## INSTRUCTIONS TO FOLLOW:
Tell how many lines in the data below contain "computer", using one number as the whole reply.

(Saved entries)
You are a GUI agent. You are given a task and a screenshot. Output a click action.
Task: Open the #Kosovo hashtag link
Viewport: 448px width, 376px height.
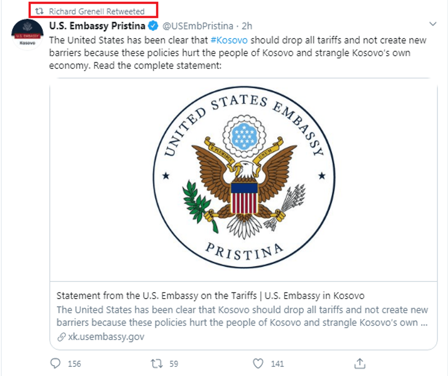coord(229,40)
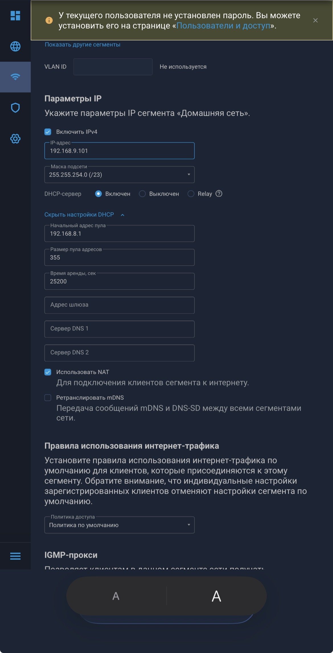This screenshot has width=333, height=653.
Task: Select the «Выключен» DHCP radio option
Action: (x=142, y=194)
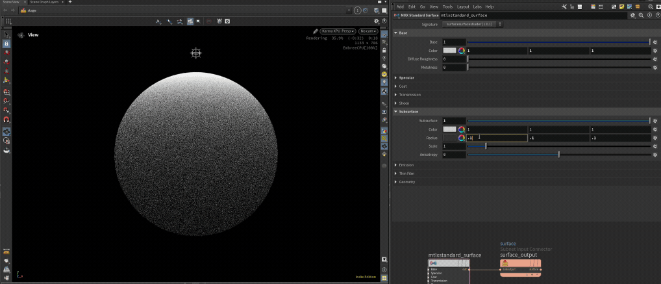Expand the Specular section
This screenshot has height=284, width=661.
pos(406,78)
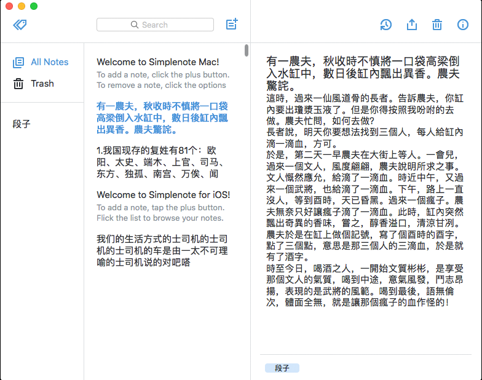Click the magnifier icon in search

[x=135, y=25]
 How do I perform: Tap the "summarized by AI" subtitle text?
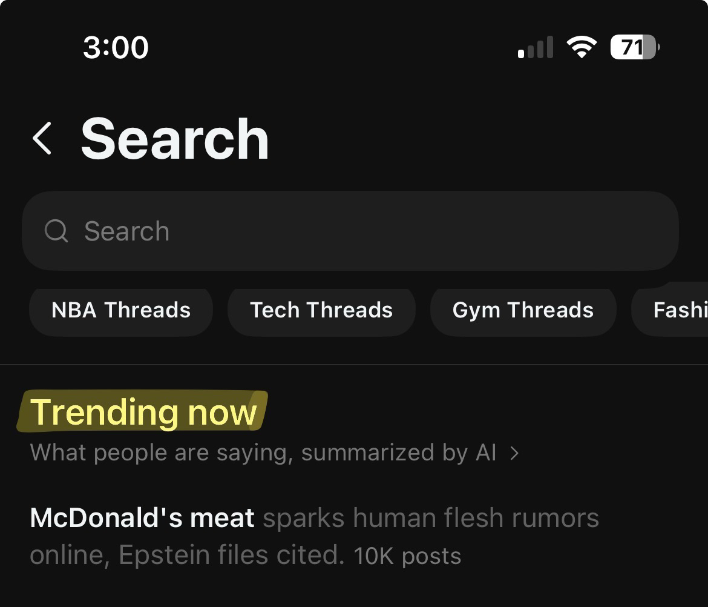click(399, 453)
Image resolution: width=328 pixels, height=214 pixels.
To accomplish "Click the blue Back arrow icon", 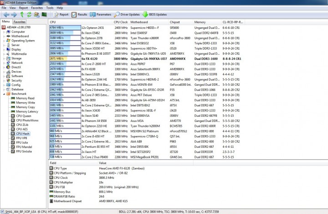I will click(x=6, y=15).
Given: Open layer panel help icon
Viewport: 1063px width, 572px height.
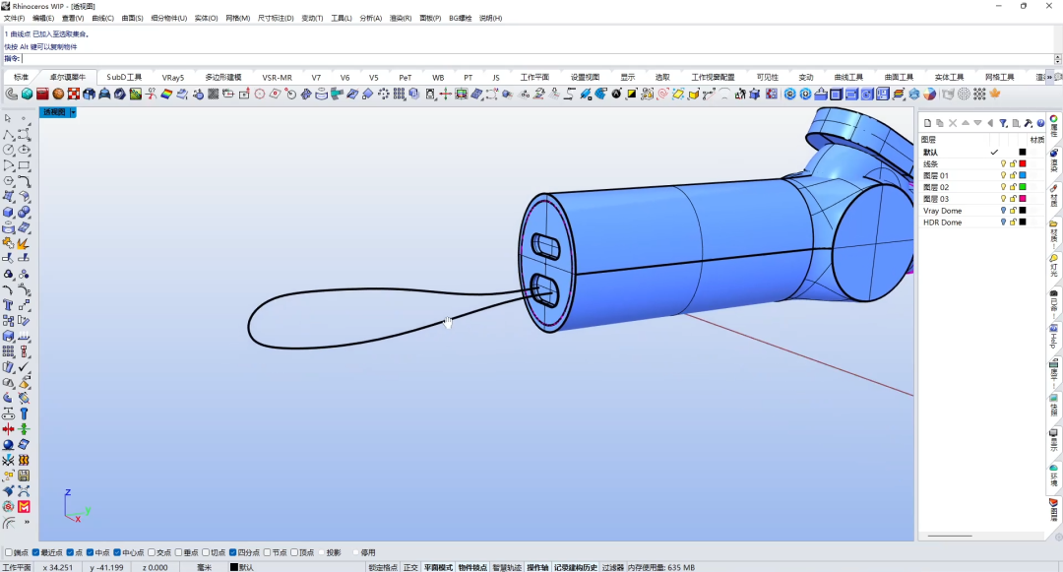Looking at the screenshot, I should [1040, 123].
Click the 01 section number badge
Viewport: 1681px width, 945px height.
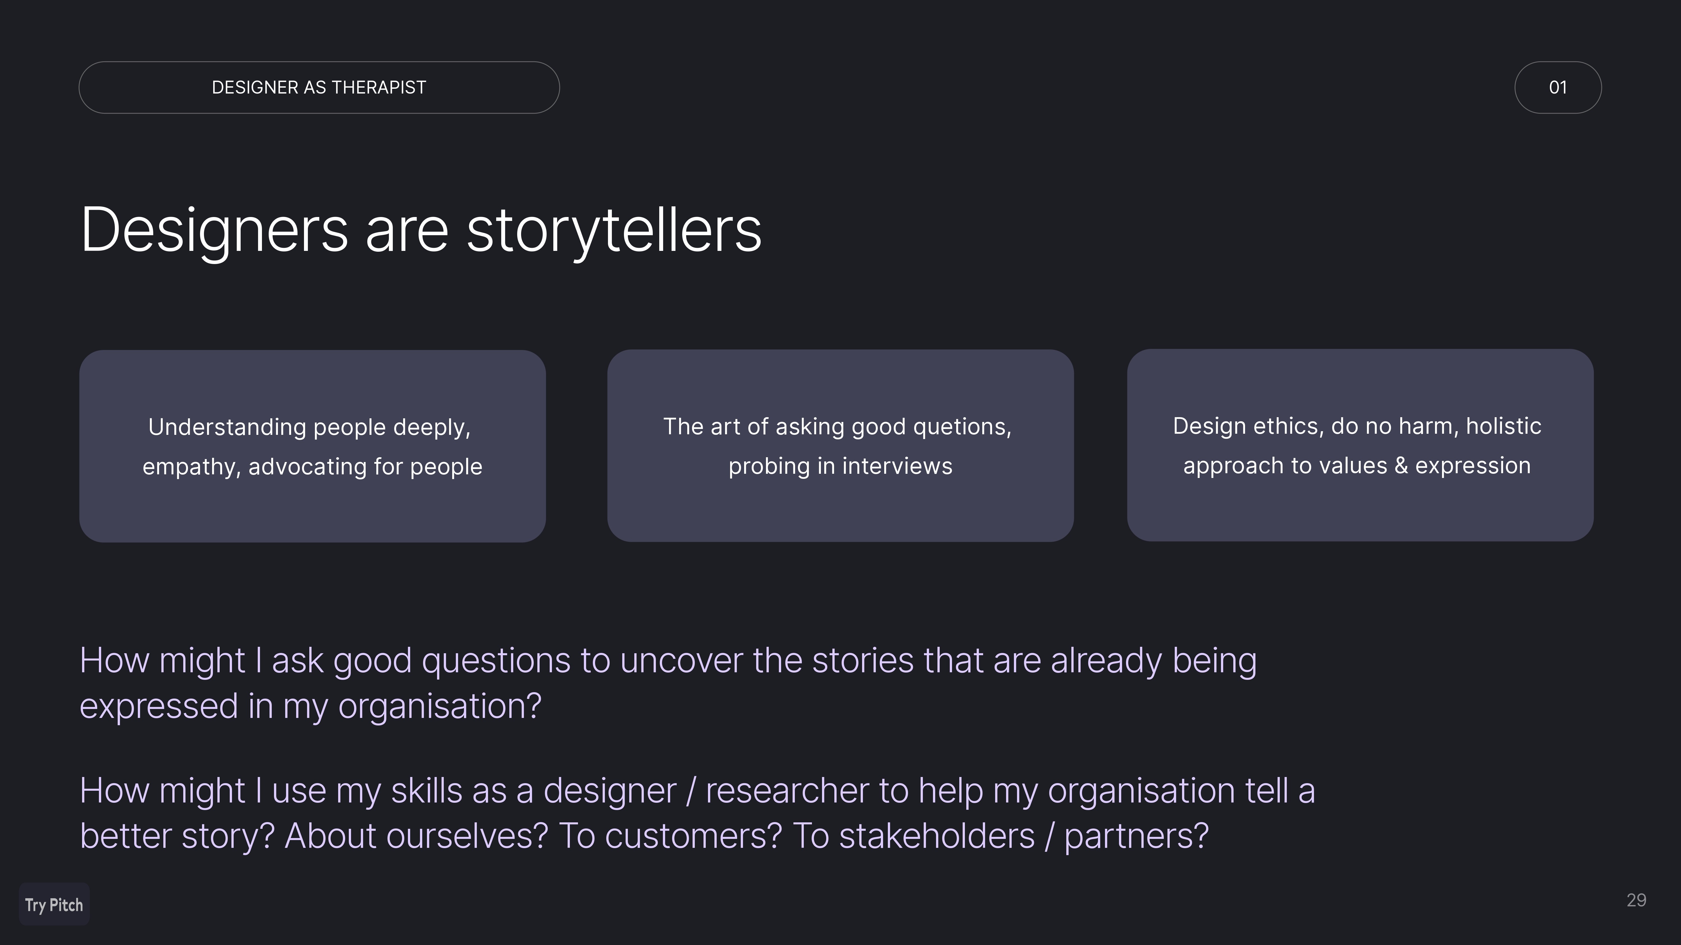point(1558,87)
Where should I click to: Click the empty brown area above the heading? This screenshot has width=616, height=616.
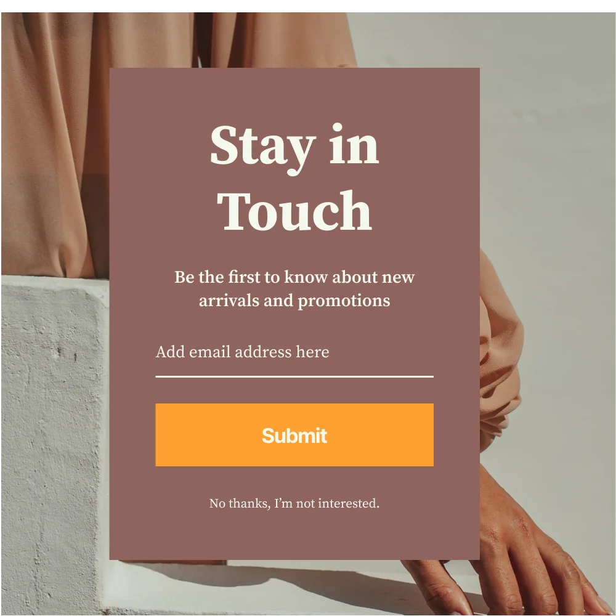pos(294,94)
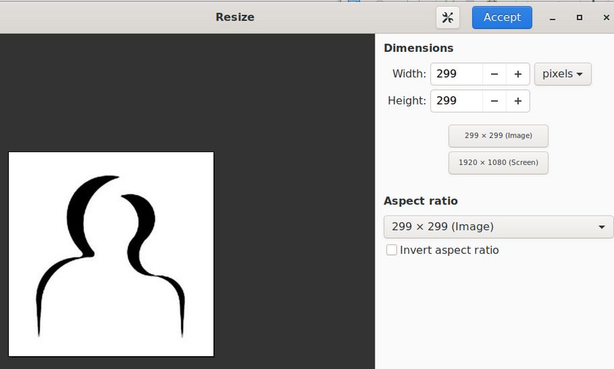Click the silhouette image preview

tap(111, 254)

...

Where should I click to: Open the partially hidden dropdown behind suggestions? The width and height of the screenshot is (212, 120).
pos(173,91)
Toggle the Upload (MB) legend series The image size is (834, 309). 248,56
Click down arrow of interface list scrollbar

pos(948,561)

==

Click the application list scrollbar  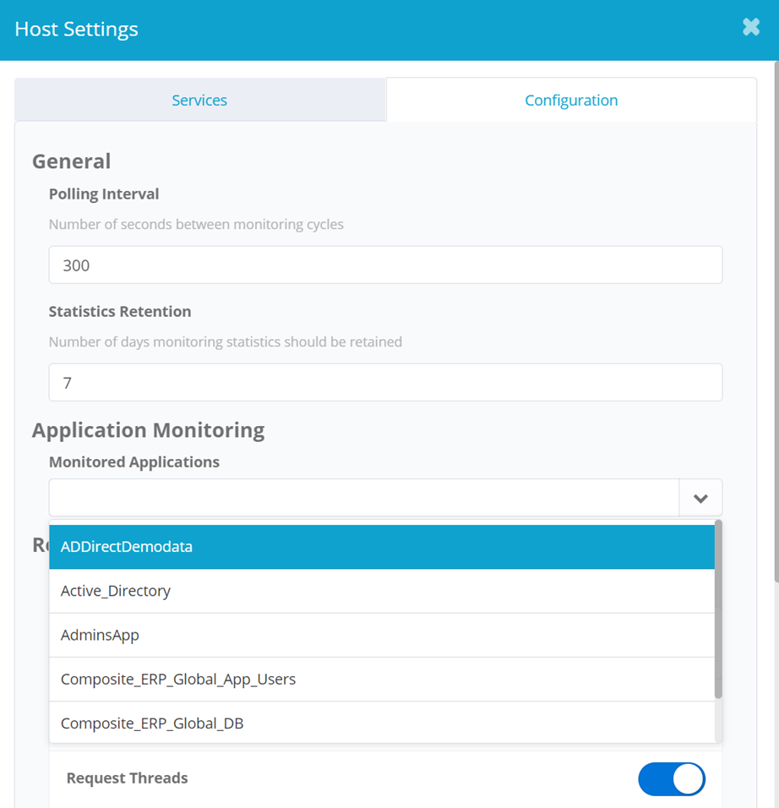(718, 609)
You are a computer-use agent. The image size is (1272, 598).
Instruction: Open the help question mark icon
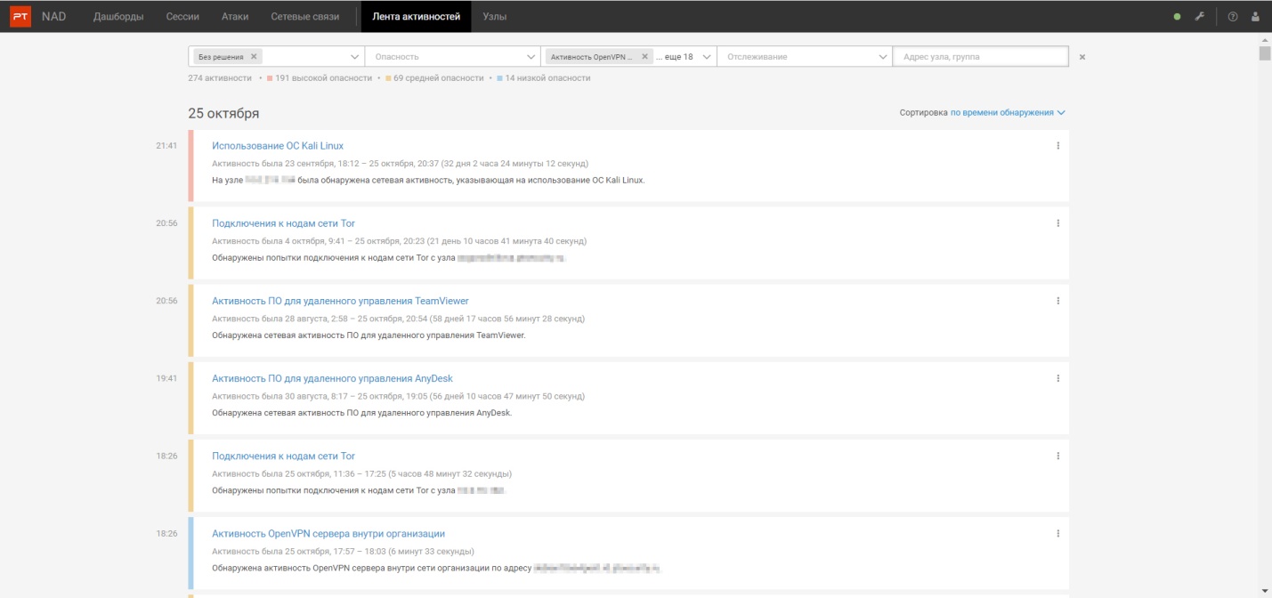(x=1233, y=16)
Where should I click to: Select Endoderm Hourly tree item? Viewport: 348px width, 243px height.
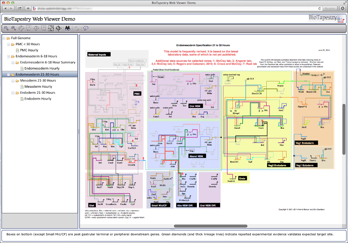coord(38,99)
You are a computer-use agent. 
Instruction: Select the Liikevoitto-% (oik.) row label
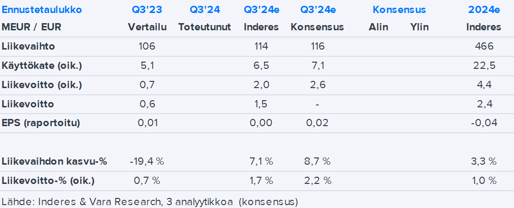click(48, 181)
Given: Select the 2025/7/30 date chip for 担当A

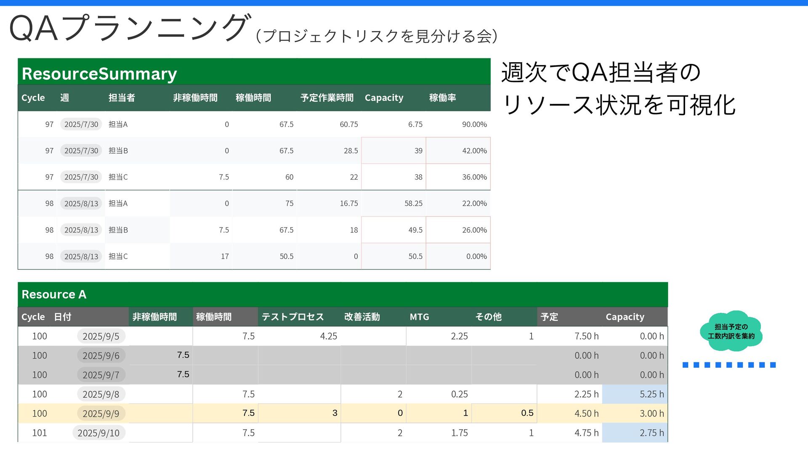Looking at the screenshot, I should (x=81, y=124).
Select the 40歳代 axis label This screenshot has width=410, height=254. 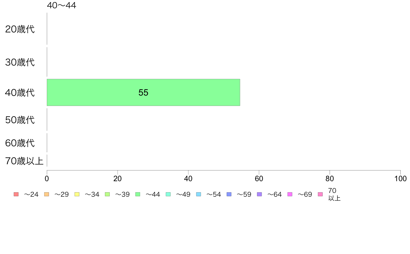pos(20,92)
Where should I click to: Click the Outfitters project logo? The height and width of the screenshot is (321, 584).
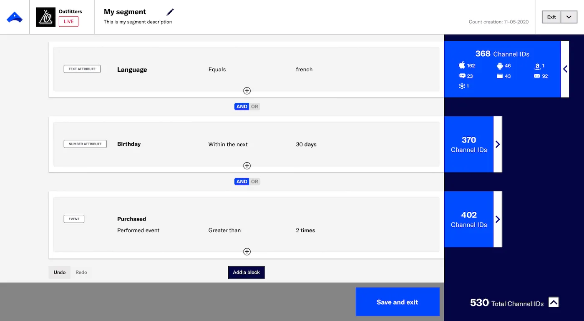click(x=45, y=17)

## RESULT OF THE TASK:
2